At a glance, Turner said there are trees at Trinity Bellwoods Park in need of care. But unless a tree has physical symptoms of damage, such as dead wood at the top of a tree, she said it’s tough to tell if it could pose a safety risk.

“A tree can be in decline and can die without branches falling off on people. That’s quite typical.”

The tree that lost the branch was last inspected in November 2014. It was determined to be healthy, but the branch that fell is being analyzed by city staff.

Turner said high volumes of people in a park mean there is obviously more of a risk if branches fall. “This park is heavily used. You walk through Bellwoods and there are people everywhere,” she said.

And she said trees in urban settings suffer more than in the forest due to a number of factors, such as lack of water from drought conditions, construction projects and pedestrians repeatedly walking on their roots.

Toronto police have not identified the man killed by the branch, but said he was a French citizen in Toronto on a work permit. Witnesses said he was sitting under the tree with his wife when the branch fell.

Police said he jumped to protect his wife from the falling branch when it hit him.

Gleb Savchenko, a registered massage therapist, and Amanda Donato, an instructor at Yoga Tree, said the death appeared to be the result of a freak accident. They were practicing yoga on Monday near the spot where he was killed.

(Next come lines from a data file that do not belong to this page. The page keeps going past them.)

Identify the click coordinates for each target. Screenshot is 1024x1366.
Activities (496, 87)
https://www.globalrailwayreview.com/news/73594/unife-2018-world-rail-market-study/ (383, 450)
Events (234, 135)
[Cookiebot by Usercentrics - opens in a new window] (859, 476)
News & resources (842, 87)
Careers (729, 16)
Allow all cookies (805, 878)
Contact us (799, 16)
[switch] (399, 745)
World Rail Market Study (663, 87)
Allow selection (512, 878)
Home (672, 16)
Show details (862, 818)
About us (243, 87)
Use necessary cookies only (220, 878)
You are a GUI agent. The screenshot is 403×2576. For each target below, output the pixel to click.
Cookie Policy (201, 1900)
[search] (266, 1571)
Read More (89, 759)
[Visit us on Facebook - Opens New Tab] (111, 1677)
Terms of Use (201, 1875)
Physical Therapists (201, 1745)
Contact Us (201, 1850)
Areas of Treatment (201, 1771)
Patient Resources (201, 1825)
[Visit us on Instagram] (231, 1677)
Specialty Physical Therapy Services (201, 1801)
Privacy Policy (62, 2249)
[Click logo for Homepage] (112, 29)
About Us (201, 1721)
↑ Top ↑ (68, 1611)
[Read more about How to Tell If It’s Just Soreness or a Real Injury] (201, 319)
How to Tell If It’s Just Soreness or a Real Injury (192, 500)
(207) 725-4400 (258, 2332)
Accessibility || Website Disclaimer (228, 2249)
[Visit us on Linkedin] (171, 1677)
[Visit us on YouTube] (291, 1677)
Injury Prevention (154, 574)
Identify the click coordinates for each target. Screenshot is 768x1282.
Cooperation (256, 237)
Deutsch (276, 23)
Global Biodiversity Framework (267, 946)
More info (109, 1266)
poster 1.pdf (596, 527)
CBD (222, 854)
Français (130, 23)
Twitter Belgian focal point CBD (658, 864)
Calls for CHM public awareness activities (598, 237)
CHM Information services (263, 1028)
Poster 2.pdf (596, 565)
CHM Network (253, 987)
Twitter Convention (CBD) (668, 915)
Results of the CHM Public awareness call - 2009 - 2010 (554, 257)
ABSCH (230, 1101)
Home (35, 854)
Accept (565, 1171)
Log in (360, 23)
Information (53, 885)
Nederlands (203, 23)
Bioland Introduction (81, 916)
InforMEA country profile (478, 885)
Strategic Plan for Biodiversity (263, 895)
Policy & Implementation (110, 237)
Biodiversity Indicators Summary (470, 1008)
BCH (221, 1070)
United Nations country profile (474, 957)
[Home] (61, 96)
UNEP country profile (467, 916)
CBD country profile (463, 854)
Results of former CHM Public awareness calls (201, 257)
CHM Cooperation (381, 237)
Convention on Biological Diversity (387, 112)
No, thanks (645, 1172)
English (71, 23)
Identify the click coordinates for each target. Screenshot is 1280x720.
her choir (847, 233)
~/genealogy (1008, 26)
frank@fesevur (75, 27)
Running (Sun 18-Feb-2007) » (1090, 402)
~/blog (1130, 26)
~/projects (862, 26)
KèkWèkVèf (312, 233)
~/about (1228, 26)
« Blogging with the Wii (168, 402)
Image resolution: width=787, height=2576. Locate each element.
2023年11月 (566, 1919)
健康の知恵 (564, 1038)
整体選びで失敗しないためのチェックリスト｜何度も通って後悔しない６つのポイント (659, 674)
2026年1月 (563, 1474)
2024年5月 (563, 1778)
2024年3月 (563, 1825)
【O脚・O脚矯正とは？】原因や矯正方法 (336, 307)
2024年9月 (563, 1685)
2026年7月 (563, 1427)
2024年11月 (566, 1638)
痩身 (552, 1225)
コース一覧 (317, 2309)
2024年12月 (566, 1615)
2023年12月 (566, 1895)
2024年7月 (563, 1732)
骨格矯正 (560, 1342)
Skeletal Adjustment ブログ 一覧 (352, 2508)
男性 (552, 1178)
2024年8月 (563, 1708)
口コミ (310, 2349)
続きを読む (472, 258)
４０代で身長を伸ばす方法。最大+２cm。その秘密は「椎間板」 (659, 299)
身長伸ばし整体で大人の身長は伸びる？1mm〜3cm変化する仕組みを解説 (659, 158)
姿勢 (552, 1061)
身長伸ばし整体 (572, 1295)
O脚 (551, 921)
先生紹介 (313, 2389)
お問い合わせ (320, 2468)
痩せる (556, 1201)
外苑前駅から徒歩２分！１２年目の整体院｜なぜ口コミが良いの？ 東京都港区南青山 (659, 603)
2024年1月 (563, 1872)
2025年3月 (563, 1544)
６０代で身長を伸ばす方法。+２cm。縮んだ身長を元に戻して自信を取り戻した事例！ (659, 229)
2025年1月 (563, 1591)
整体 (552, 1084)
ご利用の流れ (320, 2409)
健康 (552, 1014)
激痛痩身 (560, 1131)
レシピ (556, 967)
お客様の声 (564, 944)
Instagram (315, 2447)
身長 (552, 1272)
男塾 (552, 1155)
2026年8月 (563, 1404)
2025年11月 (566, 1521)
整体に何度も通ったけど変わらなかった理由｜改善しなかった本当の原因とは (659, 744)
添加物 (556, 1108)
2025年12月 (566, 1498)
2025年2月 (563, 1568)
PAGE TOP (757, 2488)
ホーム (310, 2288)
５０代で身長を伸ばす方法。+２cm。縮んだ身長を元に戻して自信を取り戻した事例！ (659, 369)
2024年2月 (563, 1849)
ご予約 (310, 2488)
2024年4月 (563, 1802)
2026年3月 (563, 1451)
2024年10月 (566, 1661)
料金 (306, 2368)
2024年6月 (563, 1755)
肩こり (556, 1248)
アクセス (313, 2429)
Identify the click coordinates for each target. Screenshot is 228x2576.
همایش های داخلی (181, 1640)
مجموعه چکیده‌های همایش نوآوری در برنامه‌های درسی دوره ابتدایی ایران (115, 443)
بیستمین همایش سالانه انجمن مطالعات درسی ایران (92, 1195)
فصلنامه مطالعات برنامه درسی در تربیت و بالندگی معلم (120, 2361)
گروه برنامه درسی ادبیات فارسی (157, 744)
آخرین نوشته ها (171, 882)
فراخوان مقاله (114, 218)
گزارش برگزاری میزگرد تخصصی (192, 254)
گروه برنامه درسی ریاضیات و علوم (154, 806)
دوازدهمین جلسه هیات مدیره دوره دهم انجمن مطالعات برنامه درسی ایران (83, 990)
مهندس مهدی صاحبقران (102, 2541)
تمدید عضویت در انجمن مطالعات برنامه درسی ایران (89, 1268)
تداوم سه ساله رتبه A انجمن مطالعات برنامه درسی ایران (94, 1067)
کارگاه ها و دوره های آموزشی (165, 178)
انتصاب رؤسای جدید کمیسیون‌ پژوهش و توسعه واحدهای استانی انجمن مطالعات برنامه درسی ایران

“It is very unfortunate what happened,” Savchenko said. “And it goes to show, you never know.”

Donato said she believes such an accident is unlikely to happen in the same place twice. “What are the chances that it will happen again within the same time frame? I have too much trust in the trees,” she said.

The city said it is responsible for more than 4 million trees. It estimates it will prune more than 80,000 of them this year alone.